Well thanks Steve, but I knew who Fox is and it really doesn't matter... I don't need to be careful because owning a business has never, as far as I can tell, automatically made someone an expert on every facet of that industry.
And for what it's worth I certainly don't claim to be any sort of industry expert either, but facts are facts and...
...There are a LOT of bicycle frame and component manufacturing companies in Taiwan/China...
... Some of the smaller/cheaper ones DO use manual welding entirely, but they TEND to be manufacturing in either smaller numbers AND/OR the "cheaper" quality frames (many of which BTW we NEVER get to actually see here in our nice, safe, white, anglo-saxon world)....
... Very little specialised, individual, high-end, BY-HAND manufacturing (in the bike industry) is done in these countries (they are very much set up for mass-production)...

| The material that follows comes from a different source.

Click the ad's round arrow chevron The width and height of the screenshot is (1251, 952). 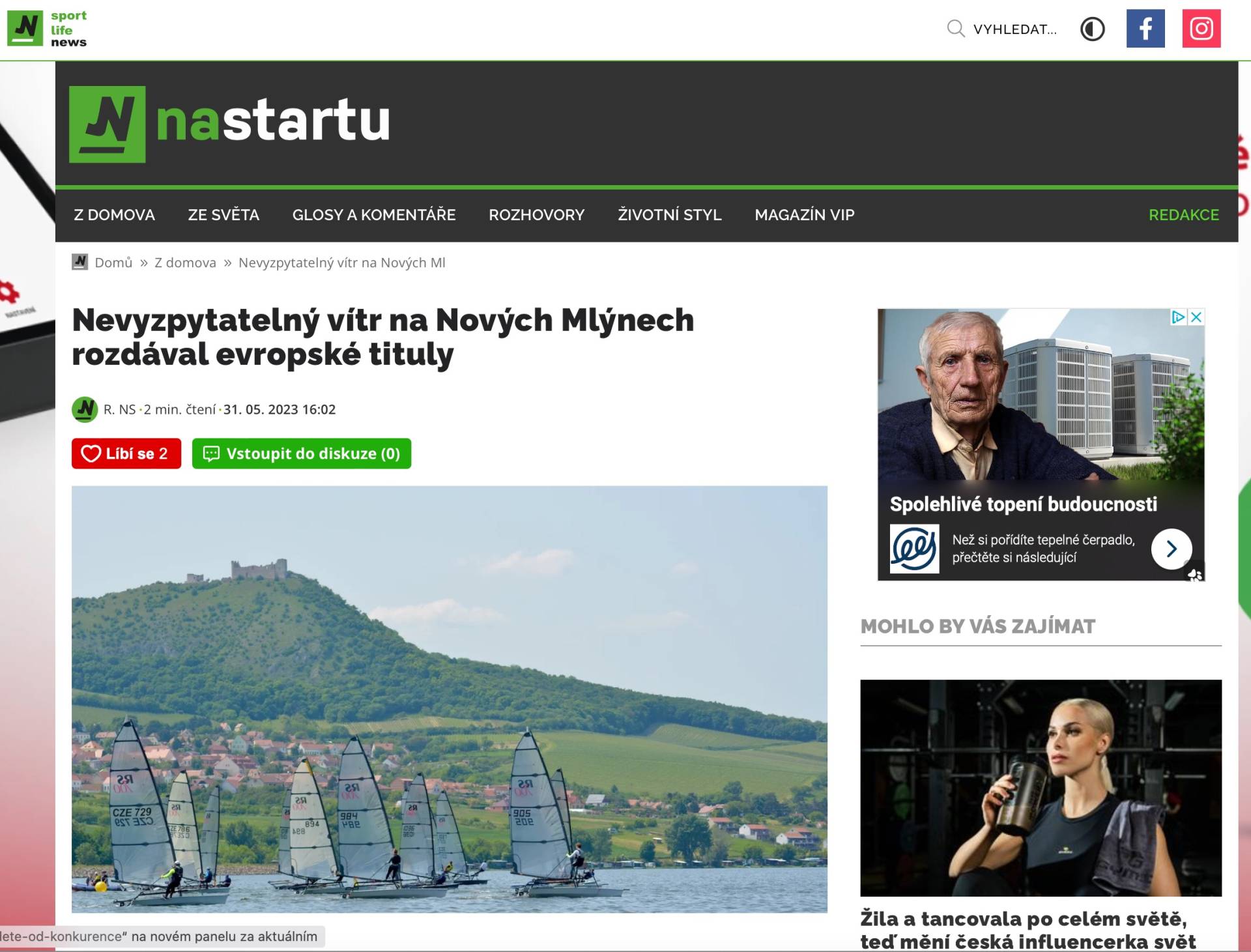pyautogui.click(x=1171, y=549)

... As costs in Taiwan have increased (you actually CAN'T get someone to work 15 hours a day for a bag of rice a month anymore), along with their reputation for quality (gained in large part from their choice many years ago to AUTOMATE) a number of Taiwanese companies now sub-contract work out to the even cheaper Chinese factories (where full hand welding on the cheaper frames is still fairly common)...
I said -
"the vast majority of frames that we get to see in the world have their tubes cut and mitred by CN controlled laser, or water cutting or machining centres and are then TACKED together by "HAND" before being welded by robot" Now just think about that statement using logic for a moment. Here in our cycling backwater of the world we import close to a million bikes a year... the actual figures are 1998 = 745,800... 1999 = 842,900... 2000 = 892,600... 2001 = 848,400... 2002 = 1,128,200... and we are a SMALL market!!!!!!!!!! So have a think about just how many bikes are getting MASS produced in Taiwan FOR THE ENTIRE WORLD (because the Taiwan companies are the largest suppliers of bikes/bits/frames etc) and ask yourself just how, as some people have said, this number of bikes could be produced BY HAND..... a big "Pffft" to that, I think!
As I said above... SOME frames are hand welded... but
"the vast majority of frames that we get to see in the world have their tubes cut and mitred by CN controlled laser, or water cutting or machining centres and are then TACKED together by "HAND" before being welded by robot"...
And Steve, the process of robotic welding is not the inefecient double-handling thing you imagine... a typical process might be that tubes are cut and stacked next to someone who is loading them into a conveyered jig, which moves along to someone tacking the frame and then into the robotic "cell" (still in the jig), welded (with far more accuracy, speed and repeatability than a human could ever manage) and then out the other side where they are removed from the jig. Also, it's a fairly standard thing in processes such as this to have adjustable jigs capable of handling many different models AND even the small variations to those models requested by individual customers (many of whom will be requiring small "runs")
And finally... anyone doubting the level of automation used in Taiwanese manufacturing should start exploring on the web around (and then "out from") the site
http://www.bicyclesb2b.com/ Also, the Taiwanese bicycle buyers guide is a book about 4" thick and contains a myriad of very high-tech machines developed by the taiwanese specifically for the bike manufacturing market... it's all worth a look.
Curtis.... I owe you an apology. When you wrote that you weren't prepared to read through 6 pages I thought you were having a go at me by suggesting my responses were "6 pages of wasted space". It never occured to me that you actually meant you just didn't want to read back through the 6 pages of this thread. Sorry for jumping on you like that.